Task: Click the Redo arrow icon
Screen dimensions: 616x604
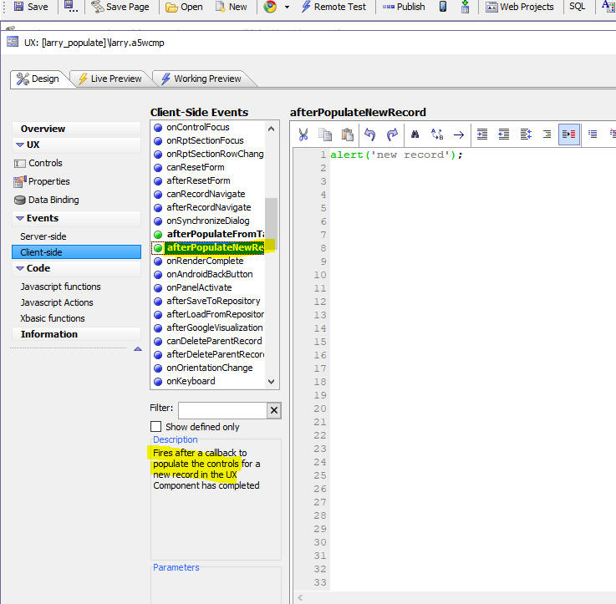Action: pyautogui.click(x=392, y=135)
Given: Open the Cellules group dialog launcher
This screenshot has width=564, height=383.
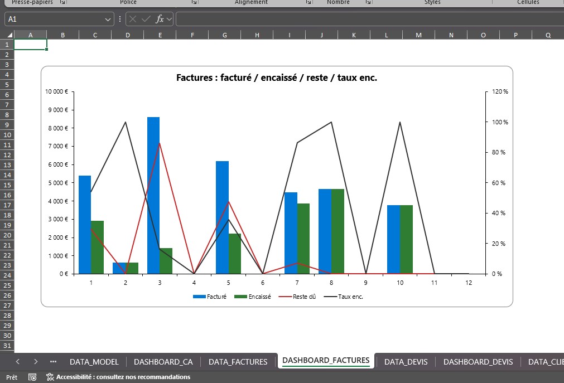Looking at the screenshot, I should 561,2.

* * *

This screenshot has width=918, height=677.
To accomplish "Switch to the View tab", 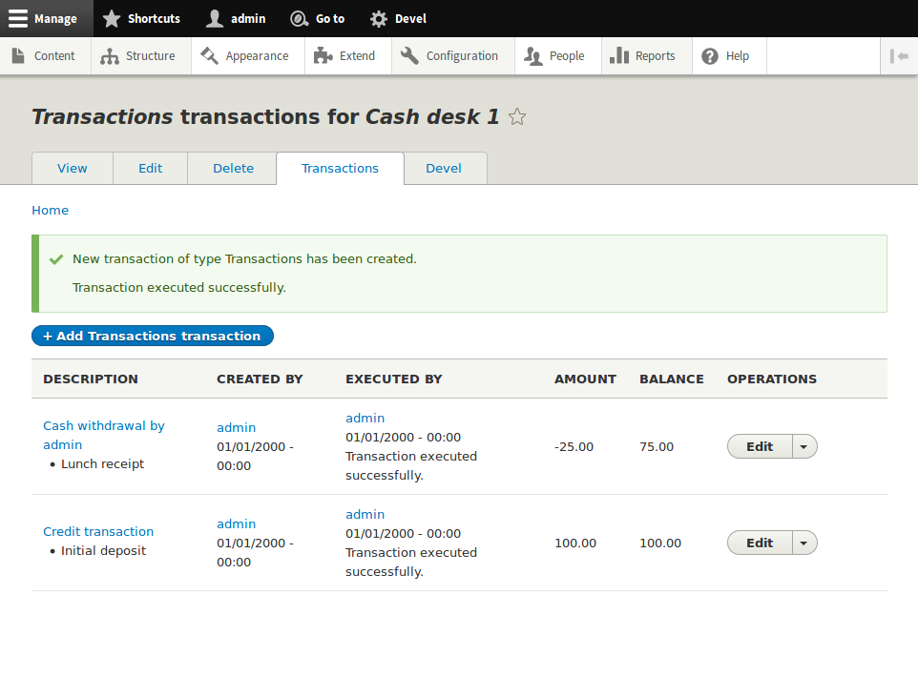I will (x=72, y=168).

(Instruction)
Transcribe everything in the entries from the line containing "Given: Open the" down to the line containing "Looking at the screenshot, I should 561,2.", including both of those lines, and leave the pictures out.

(Worked answer)
Given: Open the Cellules group dialog launcher
This screenshot has width=564, height=383.
Looking at the screenshot, I should 561,2.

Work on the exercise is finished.